I am thinking of a scenario where someone does:
1. download:
monorail.dll
monorail.auth.sha2.dll (comes with several view templates in various
template languages to place in your views dir and modify)
monorail.mysuperduperforum.dll (someone's implementation of a forum,
comes with a half dozen views)
monorail.fooblog.dll (another person's implementation of a blog, comes
with a couple of views)
monorail.store.dll (implementation of a simple ecommerce site; a couple
more views)
monorail.adsense.dll (implementation of google adsense; more views)
2. tweak the look and feel of the views a tiny bit
3. add headers, footers and a menu system
4. create an empty database and wire it up via web.config (or some app
startup code)
5. fire up the site.
Suddenly without writing hardly any code a person has a personal website
with a blog, small store, forum and adsense, complete with an
administrative system. Did I mention that all of the components are very
well covered by unit tests and highly regarded by the community. When
the developer needs to actually write some new custom component there
are dozens of tutorials to help him on his way.

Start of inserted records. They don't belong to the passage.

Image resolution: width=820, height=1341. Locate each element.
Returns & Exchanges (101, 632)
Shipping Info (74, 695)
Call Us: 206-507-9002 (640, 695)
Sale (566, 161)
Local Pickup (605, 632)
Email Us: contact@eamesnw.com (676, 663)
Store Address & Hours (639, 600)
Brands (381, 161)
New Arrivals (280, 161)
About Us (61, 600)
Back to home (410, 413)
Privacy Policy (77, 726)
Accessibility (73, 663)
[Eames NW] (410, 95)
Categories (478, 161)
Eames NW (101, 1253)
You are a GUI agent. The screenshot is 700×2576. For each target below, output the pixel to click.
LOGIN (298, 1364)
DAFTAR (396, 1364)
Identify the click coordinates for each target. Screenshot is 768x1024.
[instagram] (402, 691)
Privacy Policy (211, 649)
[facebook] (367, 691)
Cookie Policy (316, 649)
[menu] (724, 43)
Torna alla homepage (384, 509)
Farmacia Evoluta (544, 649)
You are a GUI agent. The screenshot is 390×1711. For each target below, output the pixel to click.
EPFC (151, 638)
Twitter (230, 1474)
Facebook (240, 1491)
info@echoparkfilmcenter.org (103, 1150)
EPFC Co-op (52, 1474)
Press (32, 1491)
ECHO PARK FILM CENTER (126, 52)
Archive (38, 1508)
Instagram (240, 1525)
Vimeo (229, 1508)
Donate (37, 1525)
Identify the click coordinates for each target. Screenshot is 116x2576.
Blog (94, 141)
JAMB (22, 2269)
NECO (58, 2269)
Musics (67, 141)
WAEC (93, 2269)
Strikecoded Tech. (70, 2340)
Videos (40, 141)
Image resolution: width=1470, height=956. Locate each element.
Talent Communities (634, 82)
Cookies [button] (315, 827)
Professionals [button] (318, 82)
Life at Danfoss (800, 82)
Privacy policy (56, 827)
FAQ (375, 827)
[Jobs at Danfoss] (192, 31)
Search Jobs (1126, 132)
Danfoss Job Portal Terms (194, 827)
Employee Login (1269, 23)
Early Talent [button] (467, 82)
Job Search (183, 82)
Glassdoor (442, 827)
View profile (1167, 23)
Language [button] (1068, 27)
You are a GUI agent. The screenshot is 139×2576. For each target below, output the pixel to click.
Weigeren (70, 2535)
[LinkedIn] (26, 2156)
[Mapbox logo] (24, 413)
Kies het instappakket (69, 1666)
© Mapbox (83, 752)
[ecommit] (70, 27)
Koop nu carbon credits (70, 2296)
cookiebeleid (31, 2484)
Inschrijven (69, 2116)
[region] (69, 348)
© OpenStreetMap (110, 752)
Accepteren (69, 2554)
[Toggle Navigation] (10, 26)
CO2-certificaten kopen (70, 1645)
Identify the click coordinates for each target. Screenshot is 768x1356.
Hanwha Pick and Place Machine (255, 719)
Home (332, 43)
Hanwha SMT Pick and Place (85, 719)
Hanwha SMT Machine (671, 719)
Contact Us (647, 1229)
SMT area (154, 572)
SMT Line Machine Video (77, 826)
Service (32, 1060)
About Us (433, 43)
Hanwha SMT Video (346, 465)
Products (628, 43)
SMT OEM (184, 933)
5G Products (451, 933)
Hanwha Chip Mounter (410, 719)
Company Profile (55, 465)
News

MonoRail in its barest form should be the MVC system. But it should be
very easy to write components that can lock in with MonoRail, Windsor,
NHibernate (or AR), Migrator.NET (or some other solution) and each other
(no more above writing a regular MonoRail app than adding a single class
that is exported by MEF and implements some interface). This is how big
the pit of success needs to be. It is not enough that I fall into my pit
and you do yours with our two separate applications. I should fall into
mine, and you into yours and then we should be able to trade codebases
and recognize the code that we would have written ourselves.